* _What you will do_
Your task is to retype, exactly, the line containing "Task: Open the" and every later line through the end of the listing, with pictures omitted.

* _Source information_

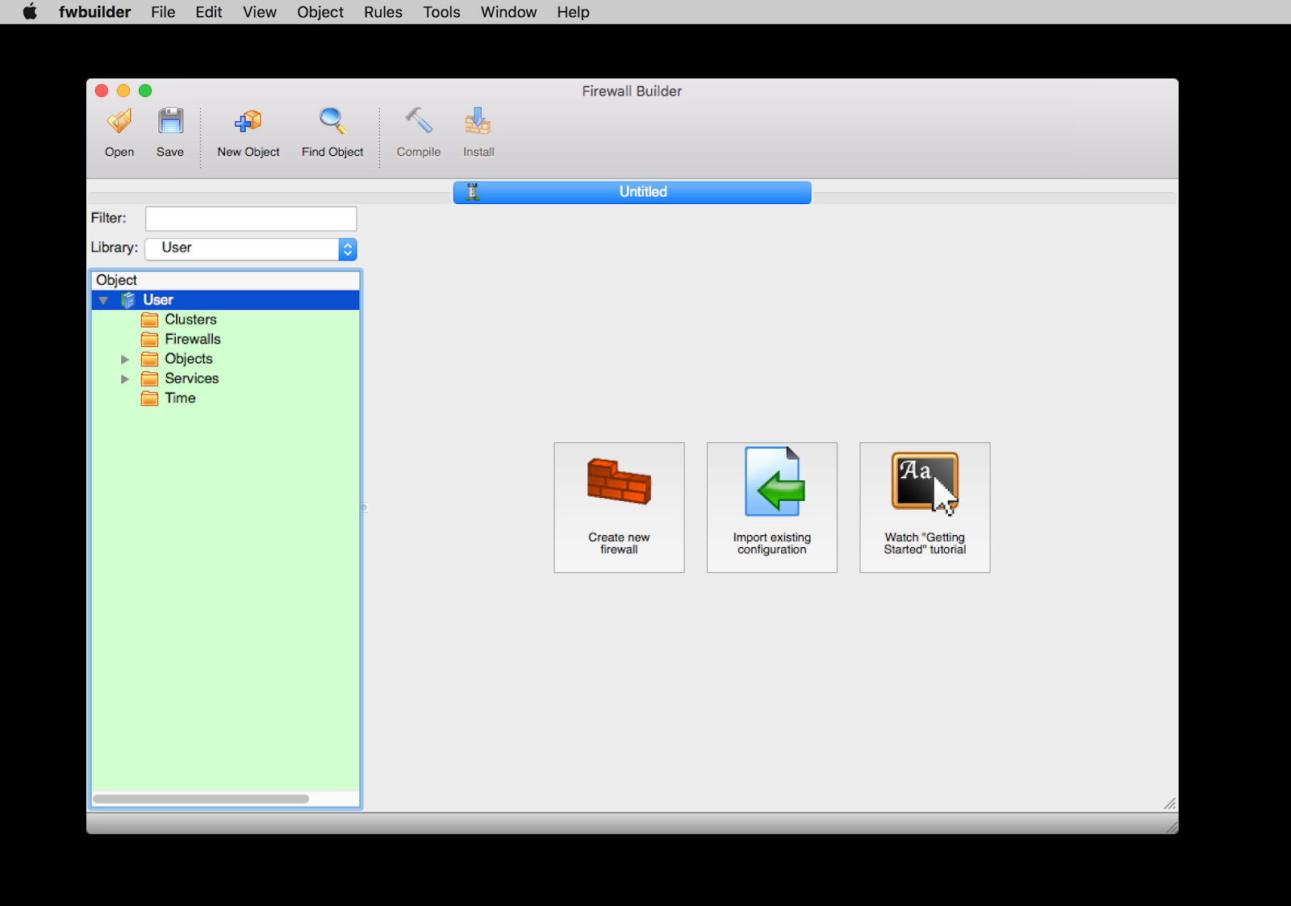1291x906 pixels.
Task: Expand the Objects folder
Action: coord(126,359)
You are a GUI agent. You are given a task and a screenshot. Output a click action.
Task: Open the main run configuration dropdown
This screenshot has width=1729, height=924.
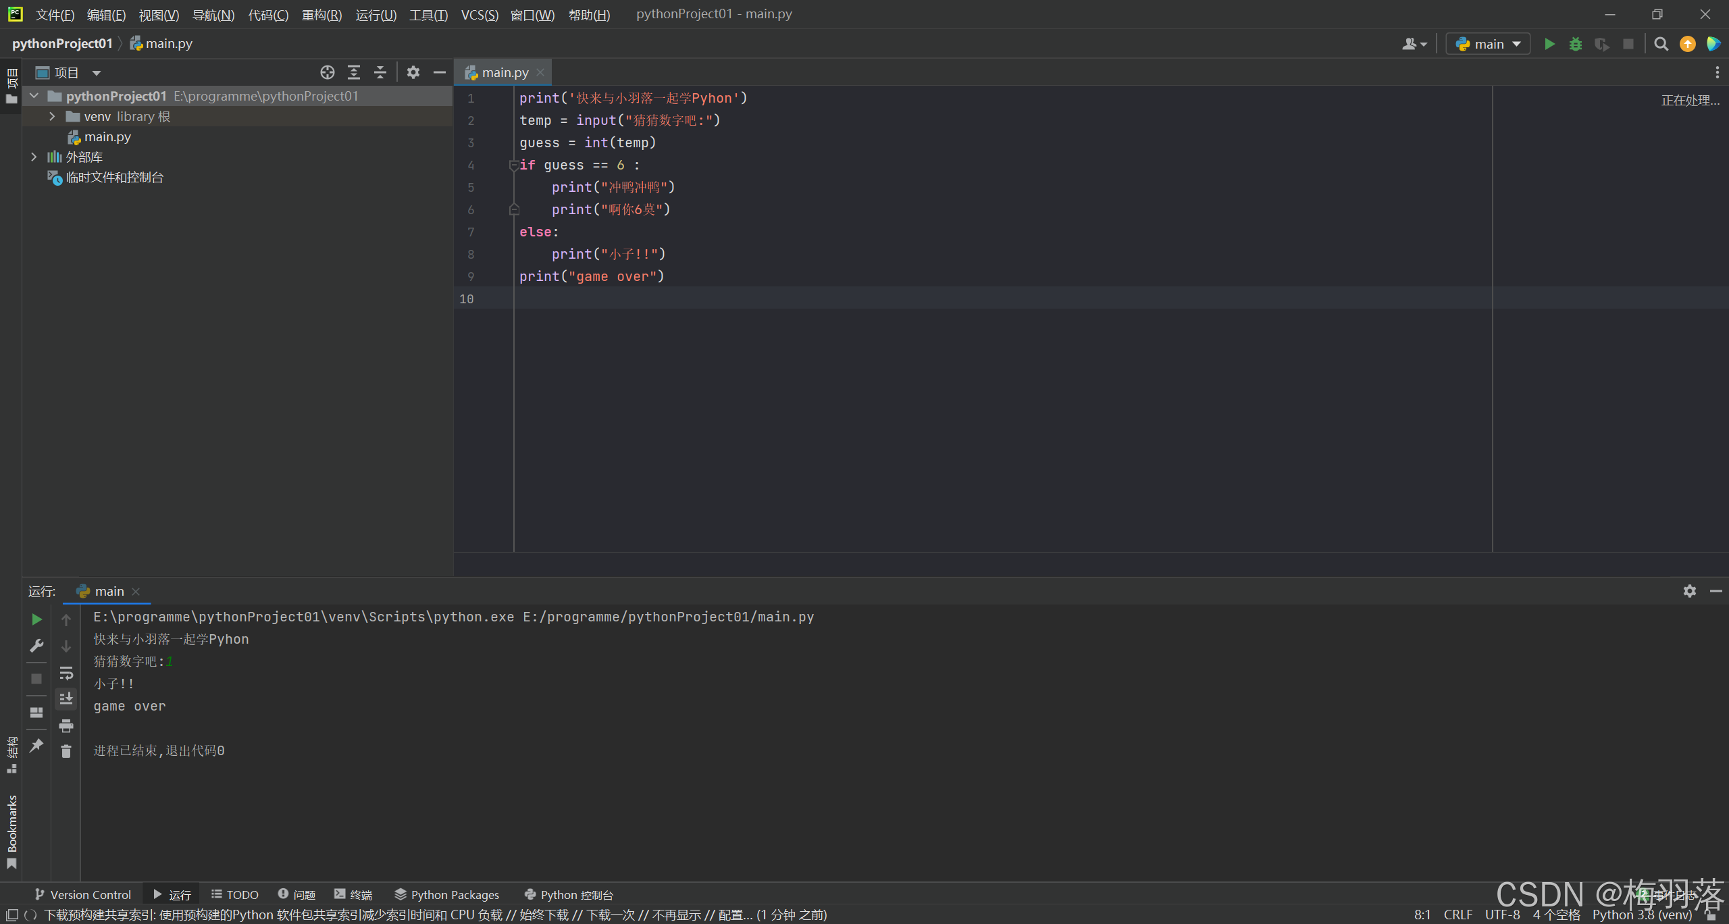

* _The answer_
Task: Open the main run configuration dropdown
This screenshot has width=1729, height=924.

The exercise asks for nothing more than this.